Exercise directions:
Can you copy out every line of the listing below word for word, leaving out the pictures?

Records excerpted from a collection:
◆ ◆ ◆ ◆ ◆

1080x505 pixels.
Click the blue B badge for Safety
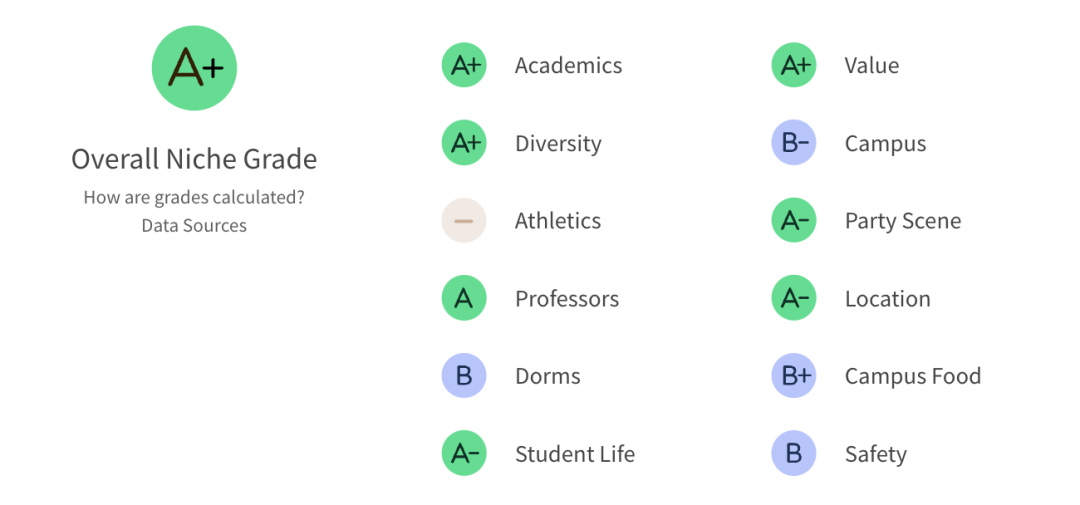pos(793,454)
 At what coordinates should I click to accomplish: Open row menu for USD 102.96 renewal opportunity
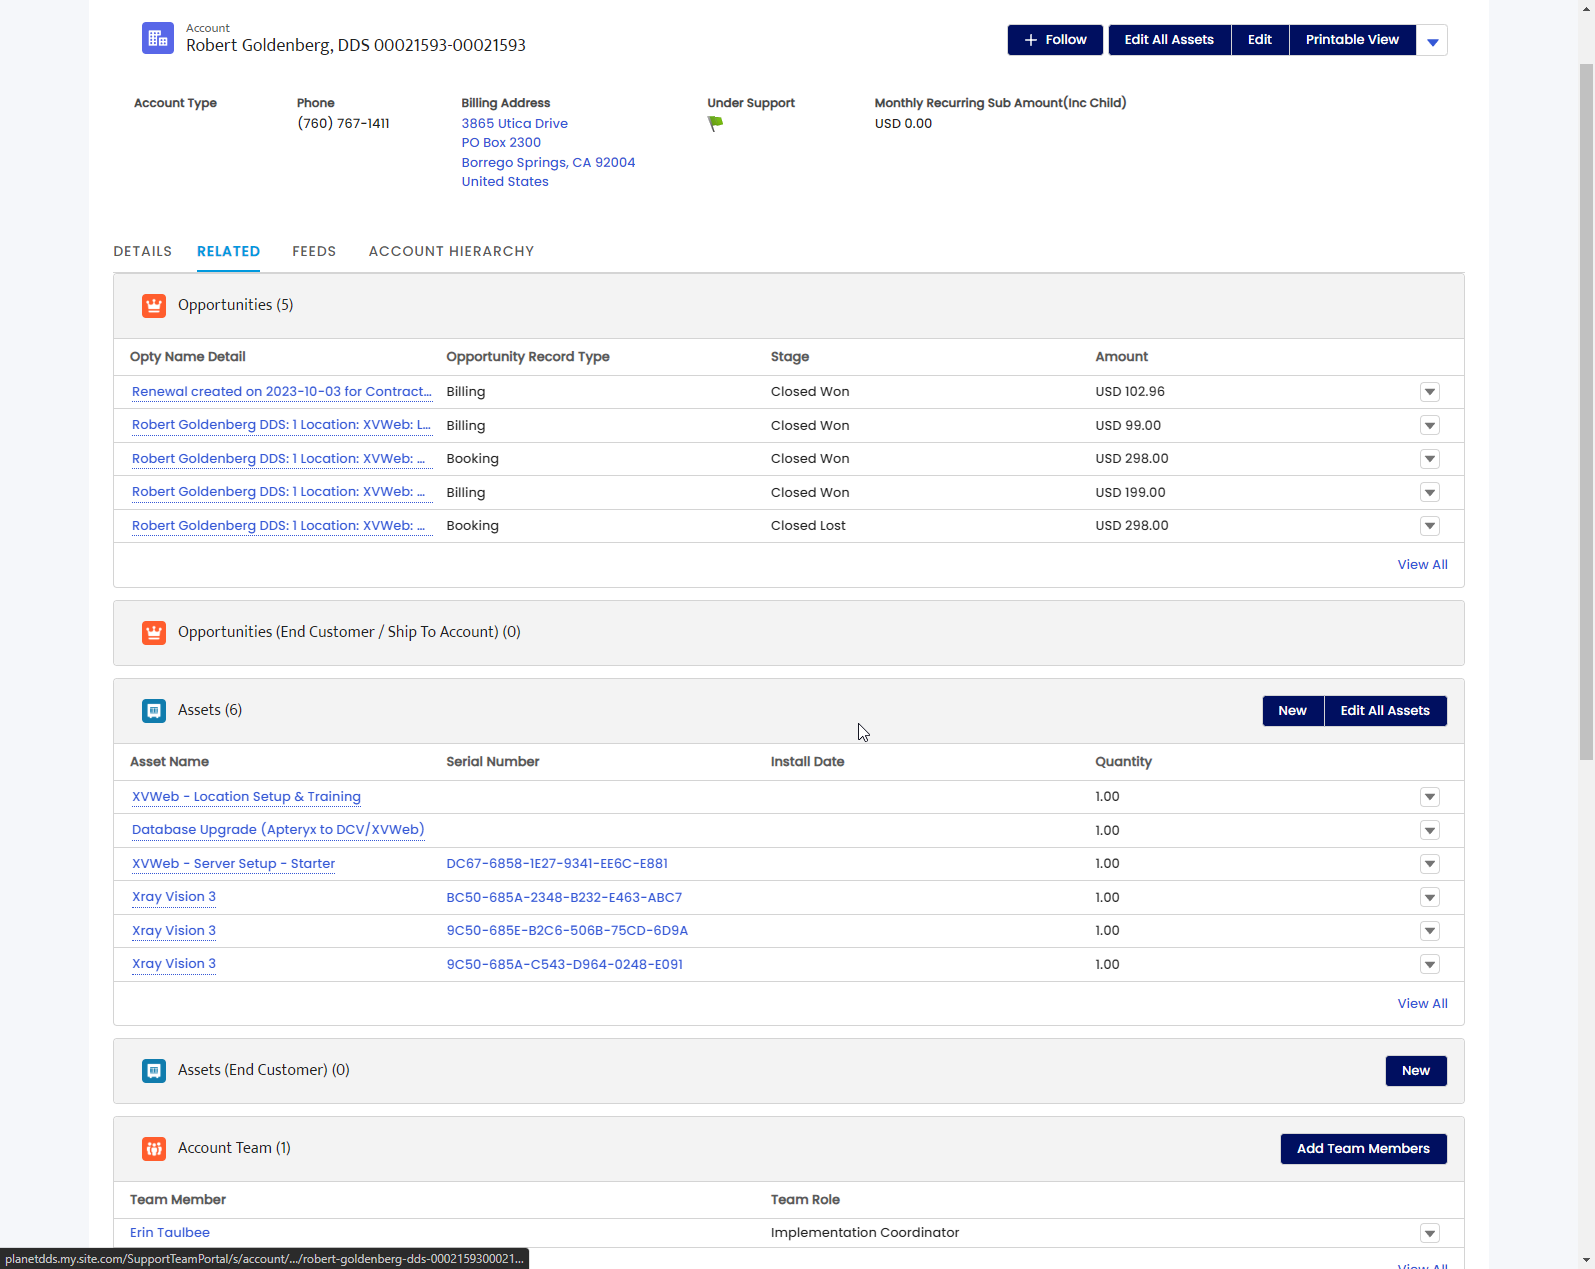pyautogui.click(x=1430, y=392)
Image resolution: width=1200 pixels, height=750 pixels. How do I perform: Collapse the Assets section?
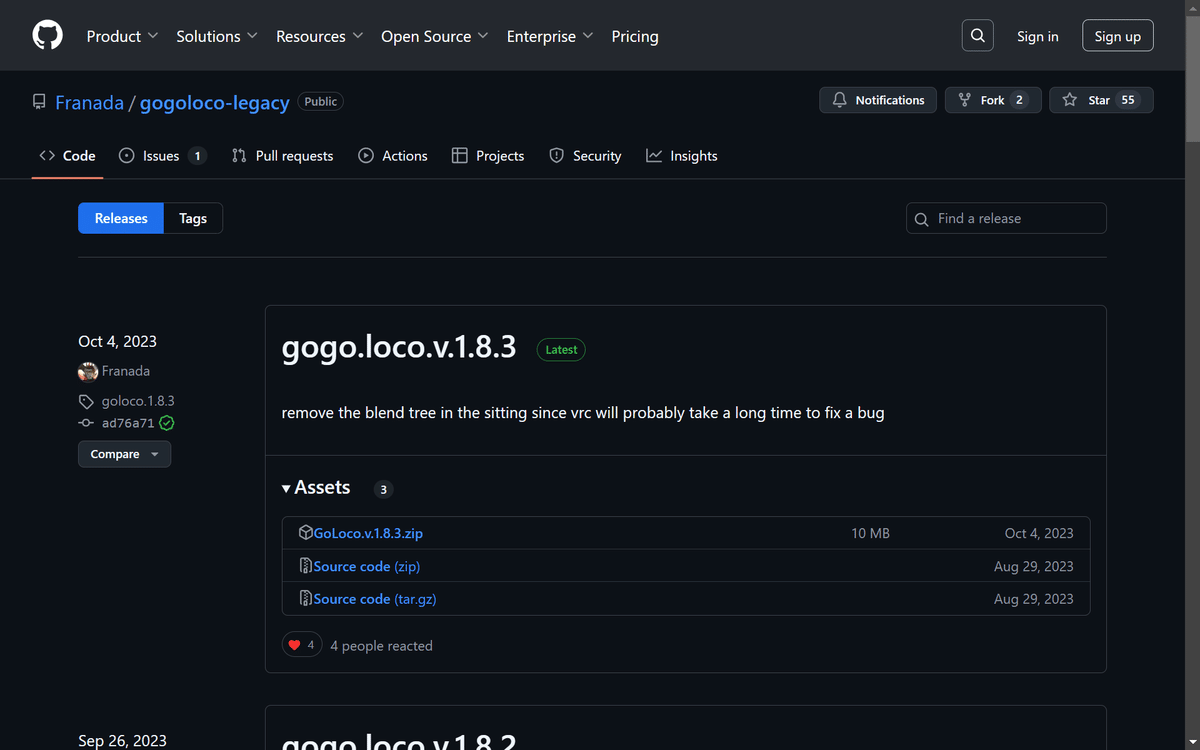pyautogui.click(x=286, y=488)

◆ ◆ ◆ ◆ ◆

Reply to the exercise:
1080x505 pixels.
Click the blue B badge for Safety
pos(793,454)
 At what coordinates should I click to accomplish: Open row menu for USD 102.96 renewal opportunity
pyautogui.click(x=1430, y=392)
Image resolution: width=1200 pixels, height=750 pixels. How do I perform: Collapse the Assets section?
pyautogui.click(x=286, y=488)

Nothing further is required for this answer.